From: "EDWARD HILL" <EHill@xxxxxxxxx>
Date: Fri, 6 Mar 2009 17:27:05 -0500
That clears it up.
 
Thanks
Ed


From: wireshark-users-bounces@xxxxxxxxxxxxx [mailto:wireshark-users-bounces@xxxxxxxxxxxxx] On Behalf Of Sake Blok
Sent: Friday, March 06, 2009 5:13 PM
To: Community support list for Wireshark
Subject: Re: [Wireshark-users] Duplicate ACK

If you span a vlan, every packet will enter the switch and leave the switch on that vlan, hence the switch will mirror it twice. You should use "rx" or "tx" instead of "both" on the definition of the span-port when spanning a vlan.
 
You can remove the duplicate packets in the tracefile with "editcap -d <infile> <outfile>" :-)
 
Hope this helps,
Cheers,
     Sake
----- Original Message -----
Sent: Friday, March 06, 2009 10:52 PM
Subject: Re: [Wireshark-users] Duplicate ACK

Abhik,
 
Thanks for your help. Can you explain one more problem for me. I was sent some captures from one of my users that is having a problem with an FTP. When he did the first capture it was a VLAN span on a Cisco switch. I see hundreds of dup acks and TCP out-of-order packets. When I apply a display filter I see 2 of everything and the second one is always an error frame.
 
For example - if it is a TCP ack the first frame is ok the second is identical (same source and dest) but marked as a dup ack.
if it is a FTP frame the second one is marked as a out-of-order.
 
If we span just the port and not the VLAN we do not see any of these error packets.
Can you help me understand this problem.
 
Thanks
Ed


From: wireshark-users-bounces@xxxxxxxxxxxxx [mailto:wireshark-users-bounces@xxxxxxxxxxxxx] On Behalf Of Abhik Sarkar
Sent: Wednesday, March 04, 2009 4:32 AM
To: Community support list for Wireshark
Subject: Re: [Wireshark-users] Duplicate ACK

Hi Edward,

Though it might not apply to your case, perhaps you want to have a look at this:
http://www.wireshark.org/lists/wireshark-users/200901/msg00032.html

I have seen the same behavior if the system uses bonded interfaces and the interface "any" is used for capturing (assuming Linux is used).

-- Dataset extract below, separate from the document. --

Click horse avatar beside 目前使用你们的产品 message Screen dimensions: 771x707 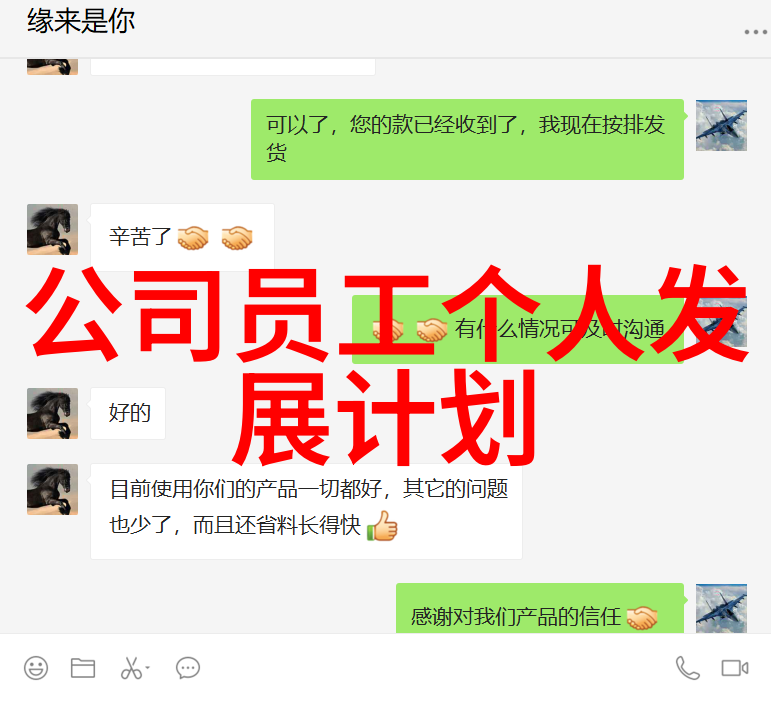pos(52,489)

If this does apply, then you can simply use "editcap -d" on the capture file to get rid of the duplicate acks.

HTH
Abhik.

On Wed, Mar 4, 2009 at 12:17 AM, EDWARD HILL <EHill@xxxxxxxxx> wrote:
 
I took a capture on my network between the firewall and the app server. I have been seeing a lot of duplicate acks. But the duplicate acks never go past one and they are always from the firewall. It seems like the firewall is just trying to catch up to its buffer. I never see fast retransmissions or retransmissions. How many duplicate acks in a period of time is to much?